Our Data
Songs of Ourselves: The Circulations and Citations of Nineteenth-Century American Poetry on Twitter
Micah Bateman, Caitlin Matheis
Social media has reconditioned the reception, circulation, and uses of literary texts and their authors. Citing Simone Murray and Jessica Pressman, Aarthi Vadde succinctly summarizes that “The Internet has eclipsed television as the determining environment of mass-mediated life…(reshaping) the diffusion of literary practices into paraliterary spheres of textual activity” (456).
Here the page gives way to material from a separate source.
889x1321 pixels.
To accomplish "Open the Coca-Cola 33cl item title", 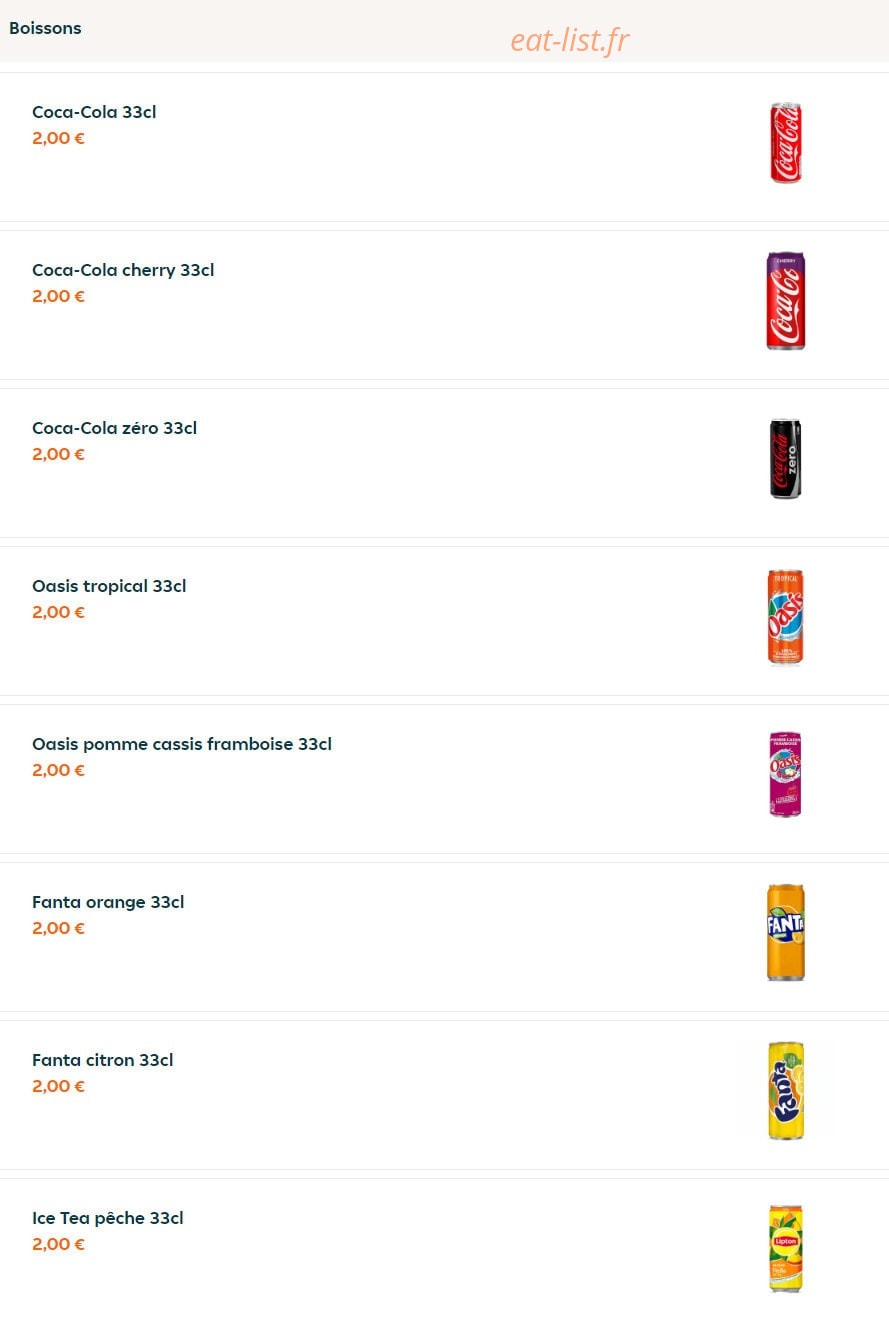I will [x=94, y=112].
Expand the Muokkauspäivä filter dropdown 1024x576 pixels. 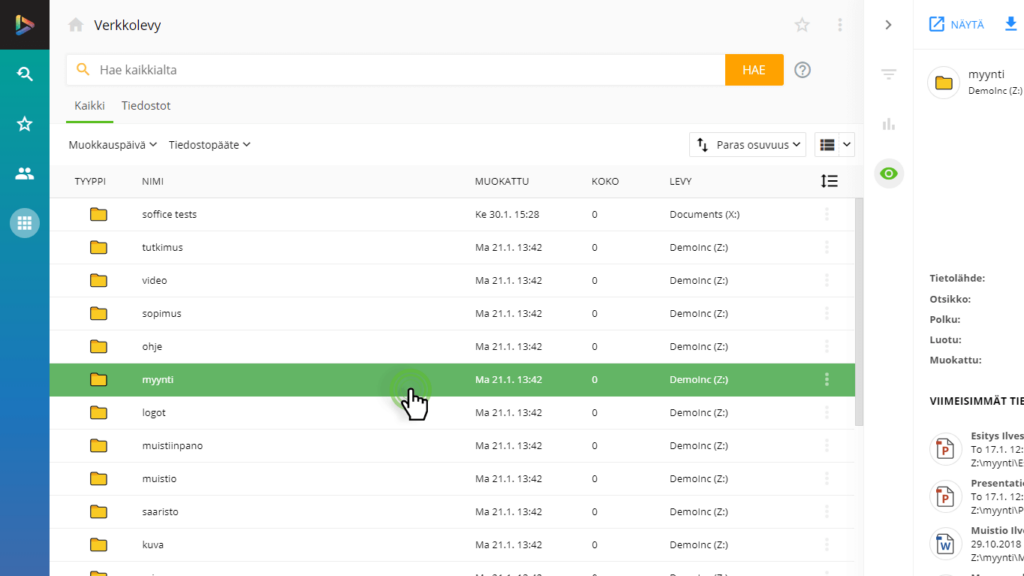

How social media users engage literature publicly has attracted the attention of a growing group of scholars who also include Susanna Sacks, Tess McNulty, Melanie Walsh, Anna Preus, Edmund G.C. King, Matthew Kilbane, and others. Walsh particularly has been able to leverage quantitative data for critical essays on, for instance, the citations of James Baldwin in #BlackLivesMatter tweets (“Tweets of a Native Son: The Quotation and Circulation of James Baldwin from Black Power to #BlackLivesMatter”). To assist the recent platform turn in literary studies, we’ve assembled a quantitative dataset that charts the number of citations per day by which Twitter (now X) users may refer to nineteenth-century American poets. Using researcher access to Twitter’s full archive, our dataset reveals the frequencies with which strings of text referring to 115 nineteenth-century American poets have been published since Twitter’s launch in 2006. Because Elon Musk’s acquisition of the platform has already resulted in significant data loss from user attrition as well as a foreclosure of researcher access to full-archive data, we view this dataset and others like it from the pre-X era as precious and the need for its preservation, urgent.